**WORK ORDER:** Look through the records below for the line with "Rechtliche Informationen und AGB (926, 2519)". Return that line and each one after it up to and including the line with "Über uns (622, 2112)", exactly.

Dataset entries
┌────────
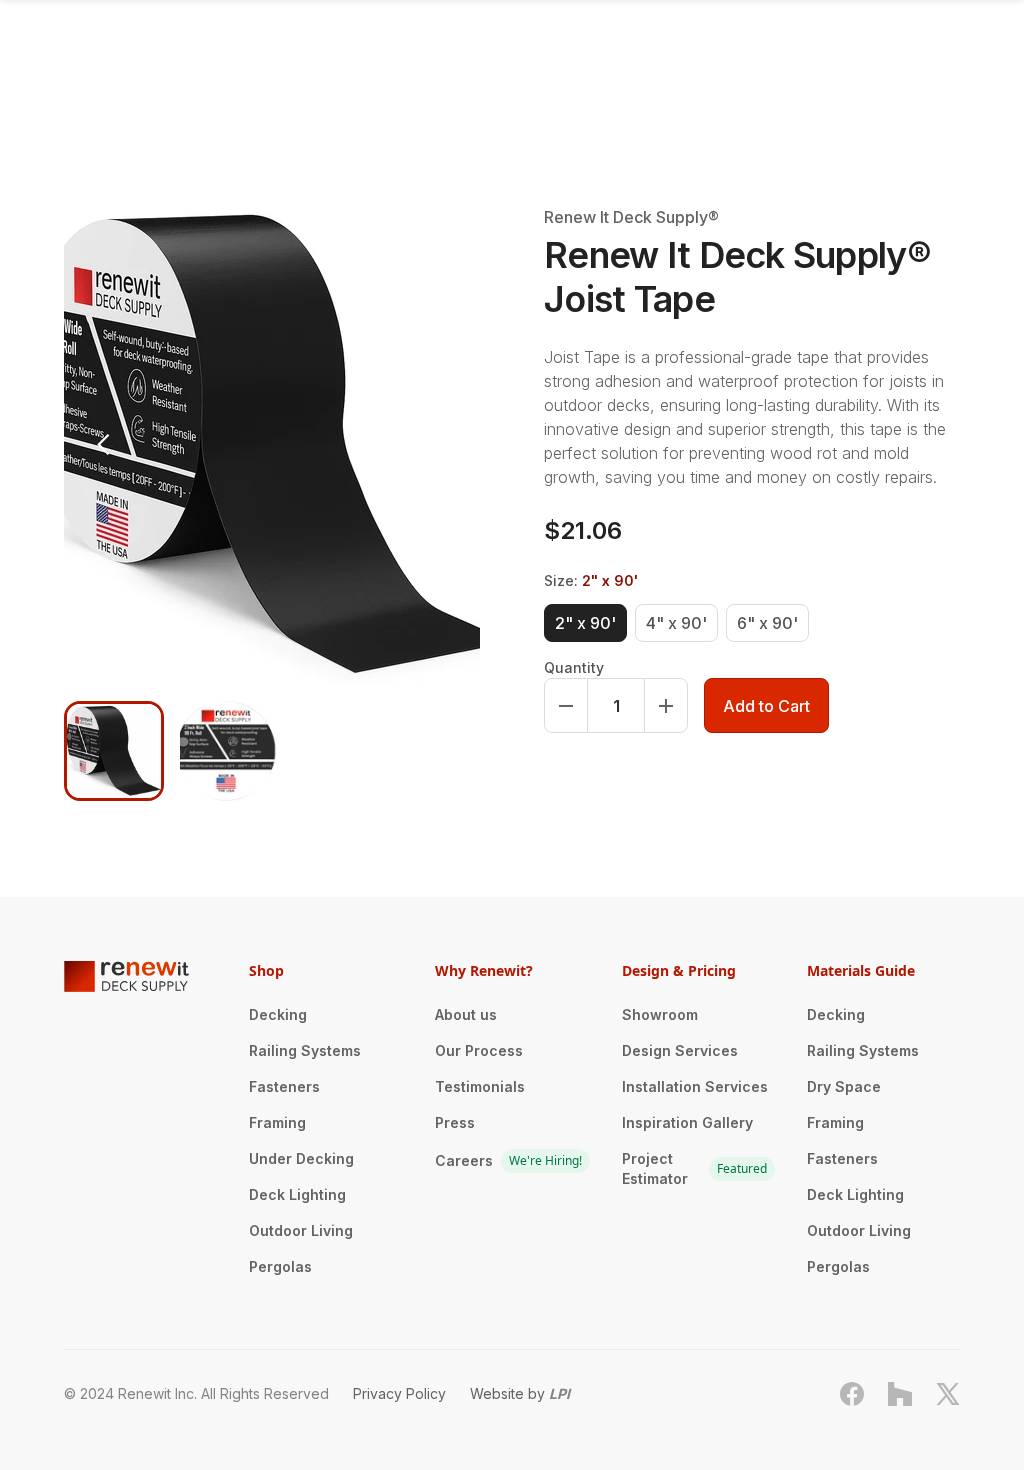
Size (591, 580)
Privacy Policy (399, 1393)
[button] (104, 445)
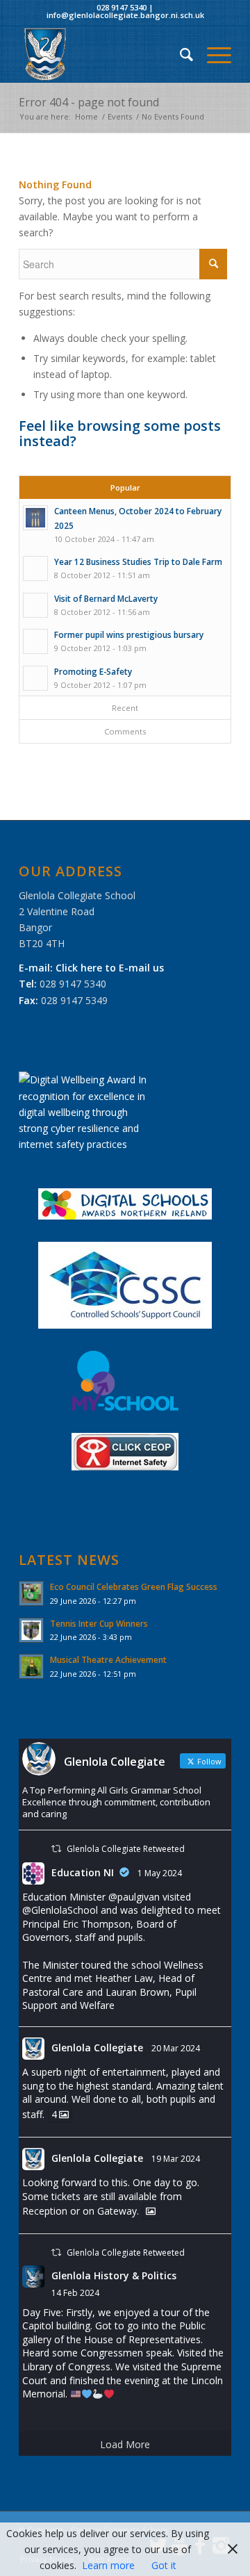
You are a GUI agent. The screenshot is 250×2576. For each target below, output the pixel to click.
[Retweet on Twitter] (56, 1849)
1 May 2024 (160, 1873)
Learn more (108, 2565)
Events (120, 116)
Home (86, 116)
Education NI (82, 1872)
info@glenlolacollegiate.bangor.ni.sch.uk (125, 15)
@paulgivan (134, 1896)
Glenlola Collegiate (97, 2047)
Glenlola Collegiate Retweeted (126, 1849)
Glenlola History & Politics (113, 2275)
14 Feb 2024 (75, 2293)
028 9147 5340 (122, 7)
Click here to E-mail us (110, 967)
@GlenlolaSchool (60, 1910)
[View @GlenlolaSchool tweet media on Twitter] (150, 2211)
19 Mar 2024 (175, 2159)
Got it (163, 2565)
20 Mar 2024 (175, 2048)
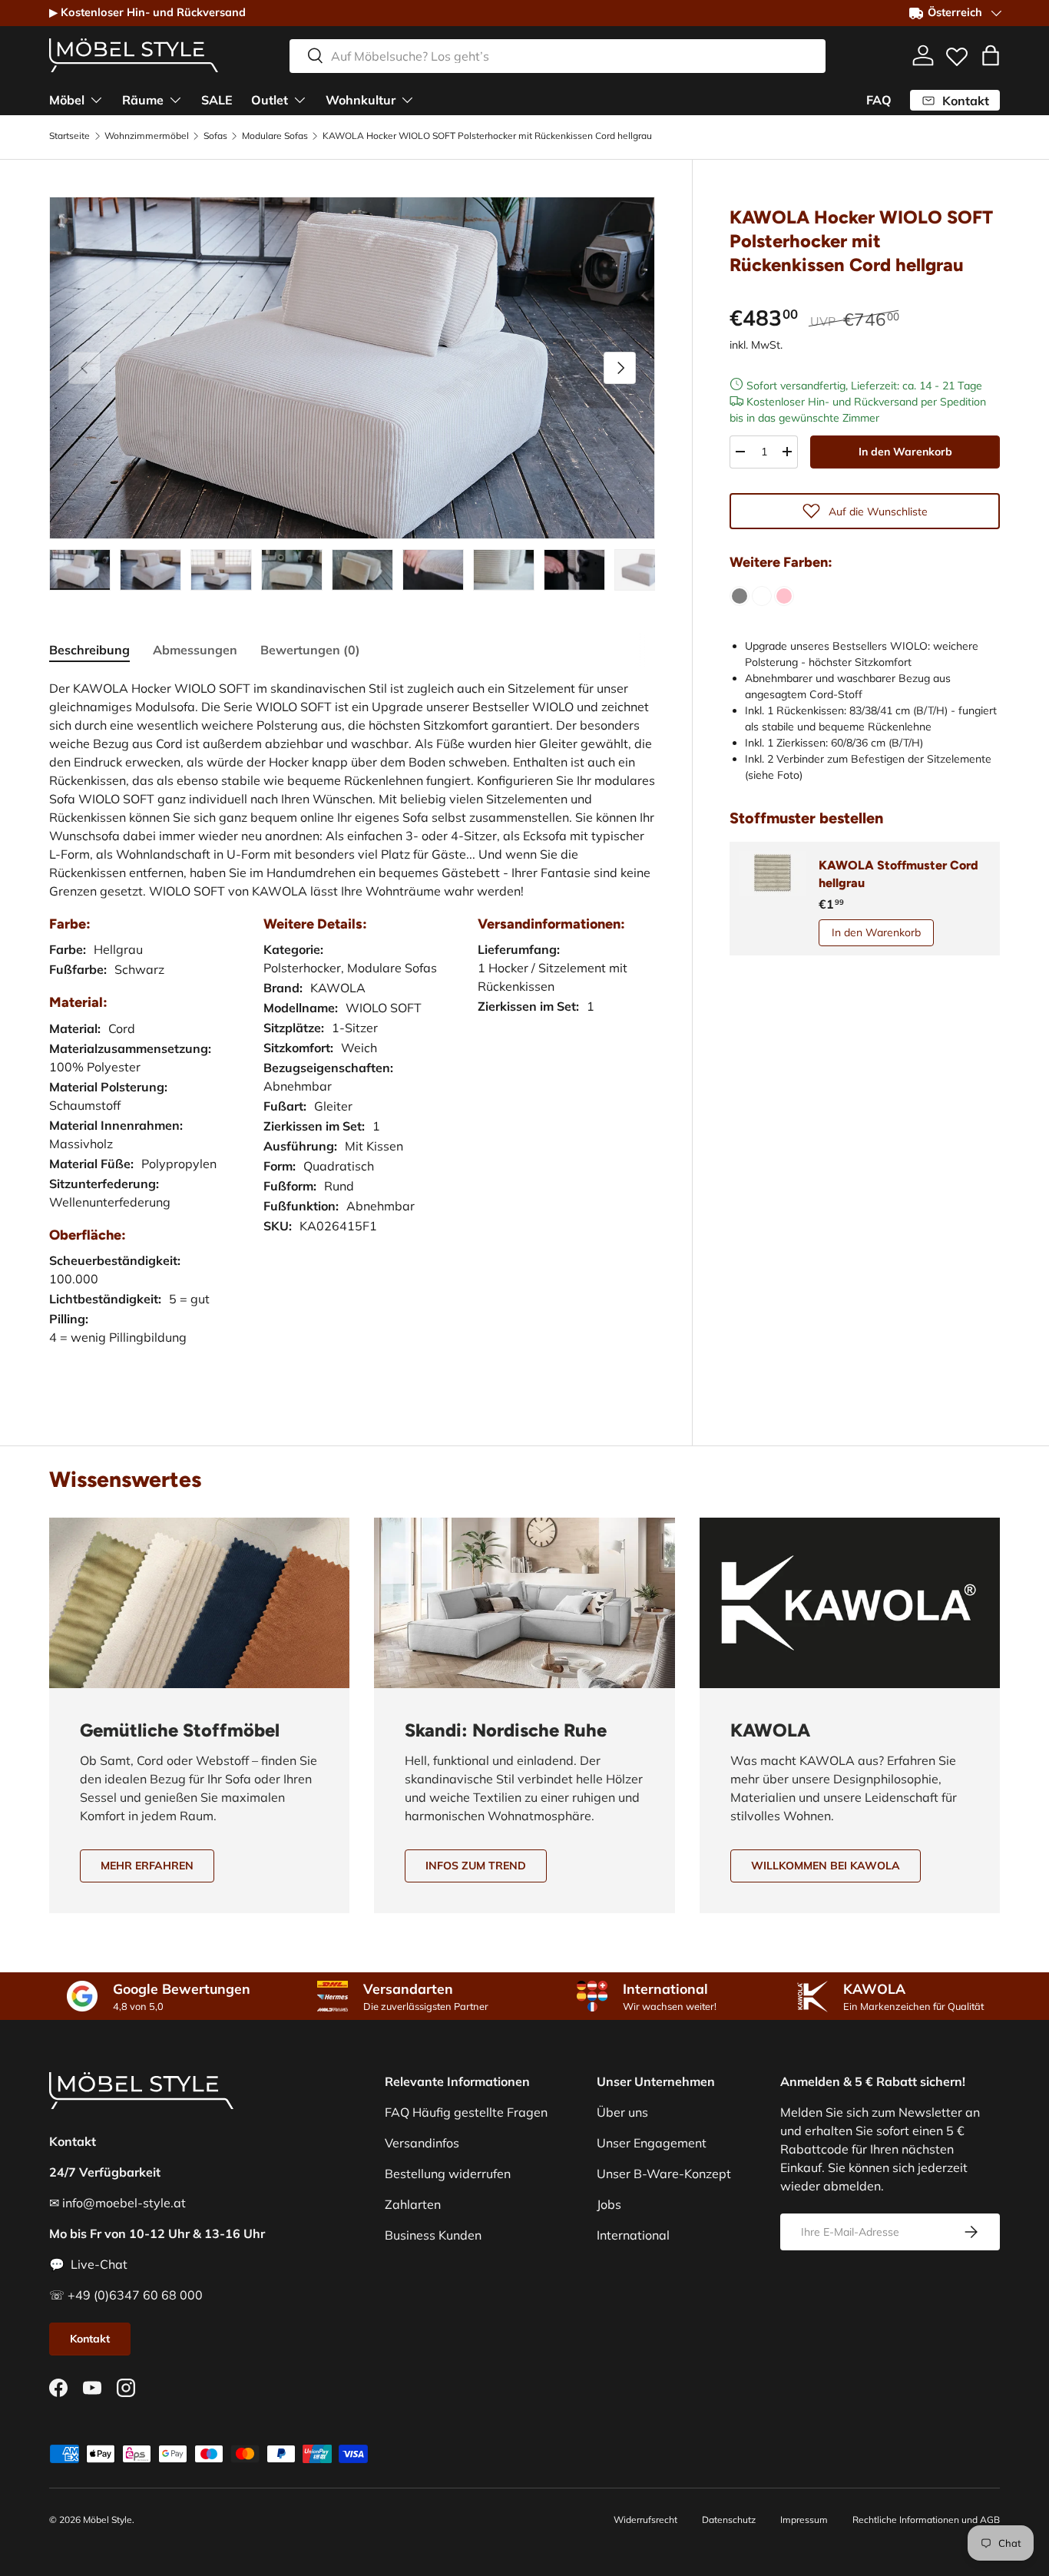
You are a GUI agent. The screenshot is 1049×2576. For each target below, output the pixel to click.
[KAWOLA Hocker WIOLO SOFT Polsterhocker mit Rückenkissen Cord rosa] (784, 596)
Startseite (69, 136)
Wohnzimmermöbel (146, 136)
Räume (143, 99)
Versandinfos (422, 2143)
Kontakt (90, 2339)
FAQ (879, 100)
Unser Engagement (652, 2143)
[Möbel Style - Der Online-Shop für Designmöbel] (133, 55)
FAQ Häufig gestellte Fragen (466, 2112)
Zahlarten (413, 2204)
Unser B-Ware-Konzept (664, 2173)
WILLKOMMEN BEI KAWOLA (825, 1865)
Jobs (609, 2204)
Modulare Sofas (275, 136)
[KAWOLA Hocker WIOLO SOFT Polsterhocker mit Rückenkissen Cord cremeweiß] (762, 596)
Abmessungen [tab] (195, 649)
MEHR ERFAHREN (147, 1865)
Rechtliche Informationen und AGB (926, 2519)
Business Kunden (433, 2235)
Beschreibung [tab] (89, 649)
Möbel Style (107, 2519)
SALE (217, 99)
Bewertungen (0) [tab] (310, 649)
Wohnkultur (360, 99)
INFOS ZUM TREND (475, 1865)
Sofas (215, 136)
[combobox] (558, 55)
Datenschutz (729, 2519)
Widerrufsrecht (645, 2519)
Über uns (622, 2112)
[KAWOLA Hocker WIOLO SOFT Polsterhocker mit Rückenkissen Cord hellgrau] (740, 596)
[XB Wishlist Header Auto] (957, 53)
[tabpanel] (352, 1028)
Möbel (66, 99)
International (633, 2235)
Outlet (269, 99)
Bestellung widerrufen (448, 2173)
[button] (991, 55)
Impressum (804, 2519)
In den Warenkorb (905, 452)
└────────
**EXERCISE SOLUTION:**
Rechtliche Informationen und AGB (926, 2519)
Business Kunden (433, 2235)
Beschreibung [tab] (89, 649)
Möbel Style (107, 2519)
SALE (217, 99)
Bewertungen (0) [tab] (310, 649)
Wohnkultur (360, 99)
INFOS ZUM TREND (475, 1865)
Sofas (215, 136)
[combobox] (558, 55)
Datenschutz (729, 2519)
Widerrufsrecht (645, 2519)
Über uns (622, 2112)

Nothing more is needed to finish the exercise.